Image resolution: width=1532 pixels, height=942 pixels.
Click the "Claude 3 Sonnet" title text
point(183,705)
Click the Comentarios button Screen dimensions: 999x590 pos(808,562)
...
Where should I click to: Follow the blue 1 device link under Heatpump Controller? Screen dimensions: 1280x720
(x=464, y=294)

## Task item
Retype exactly the lines above, from the one with "Image resolution: width=1532" through the one with "Click the Comentarios", inclusive.

## Result of the exercise
Image resolution: width=1532 pixels, height=942 pixels.
Click the "Claude 3 Sonnet" title text
point(183,705)
Click the Comentarios button Screen dimensions: 999x590 pos(808,562)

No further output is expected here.